Work to be completed » Pictures stay out of the copy, which must hold exactly the lines from the one containing "The image size is (864, 388)." through the end of the material below.

Data extracts »
▼

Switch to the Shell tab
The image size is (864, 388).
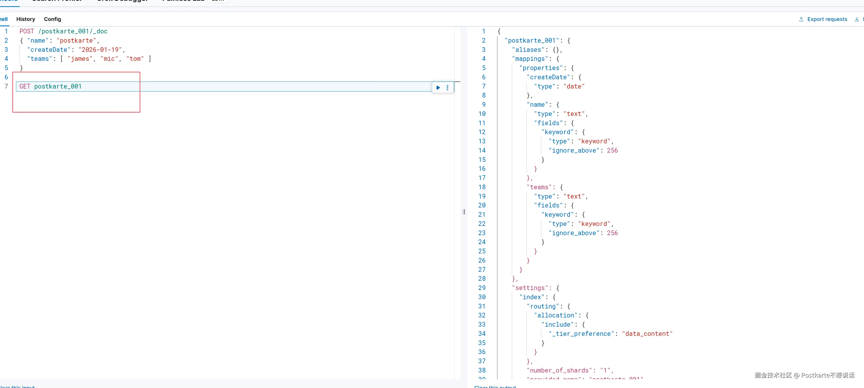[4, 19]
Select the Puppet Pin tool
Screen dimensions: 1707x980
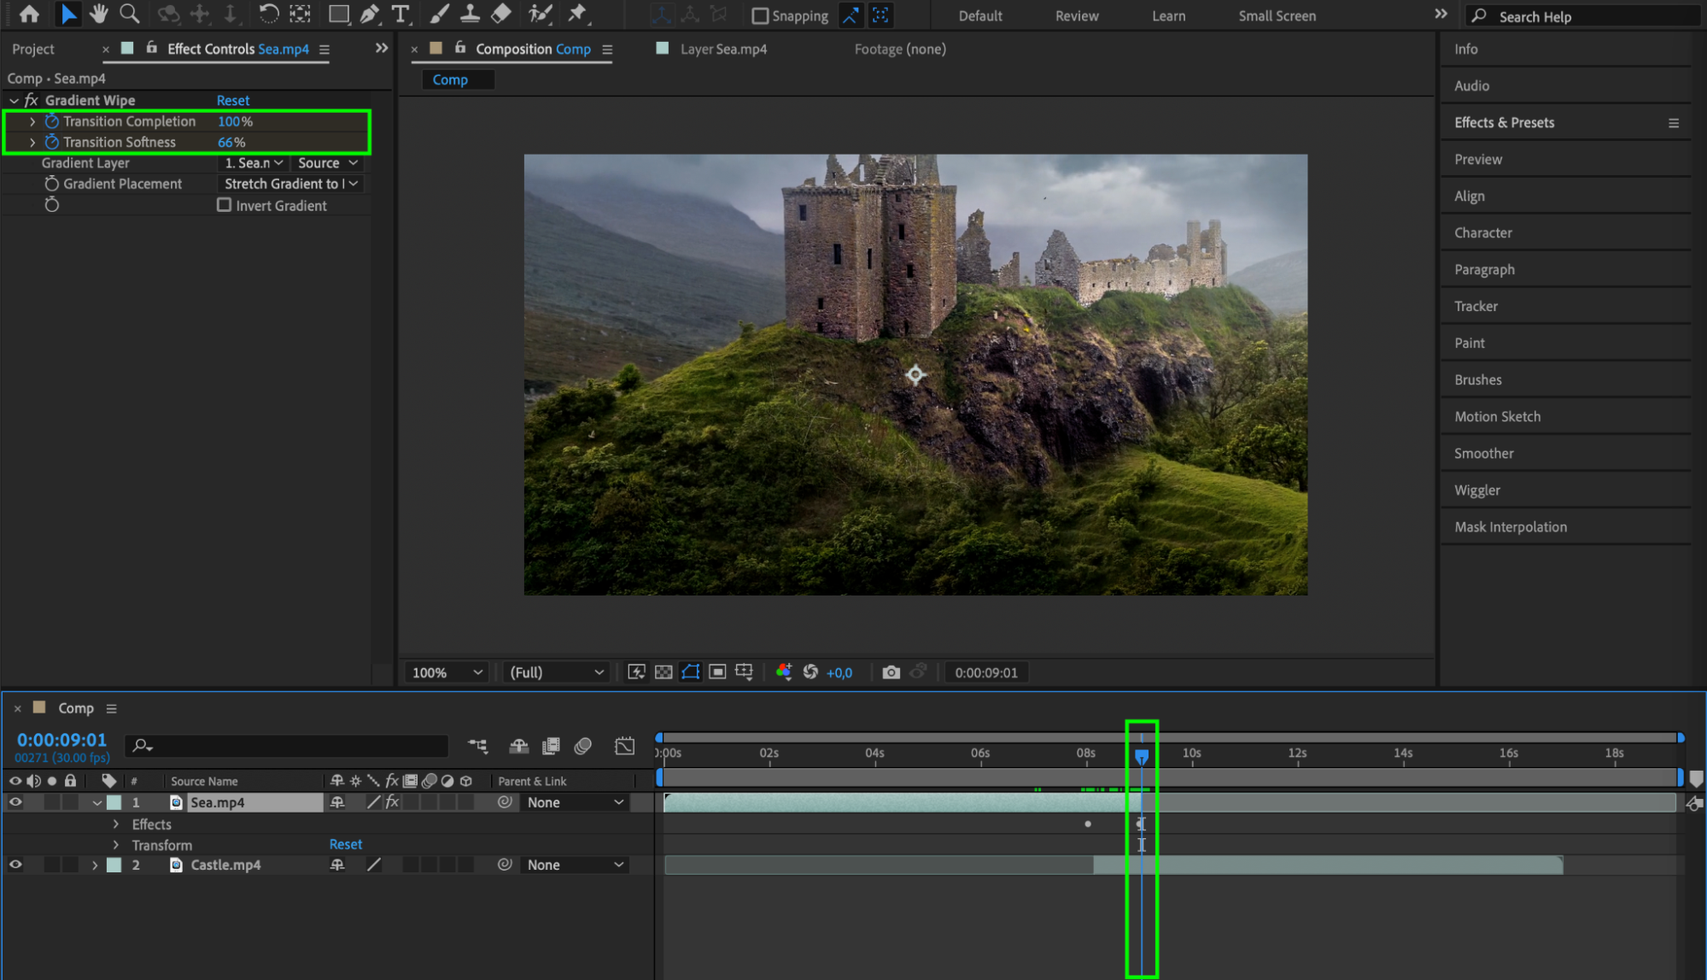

▲

Your solution »
The image size is (864, 388).
[4, 19]
Select the Puppet Pin tool
Screen dimensions: 1707x980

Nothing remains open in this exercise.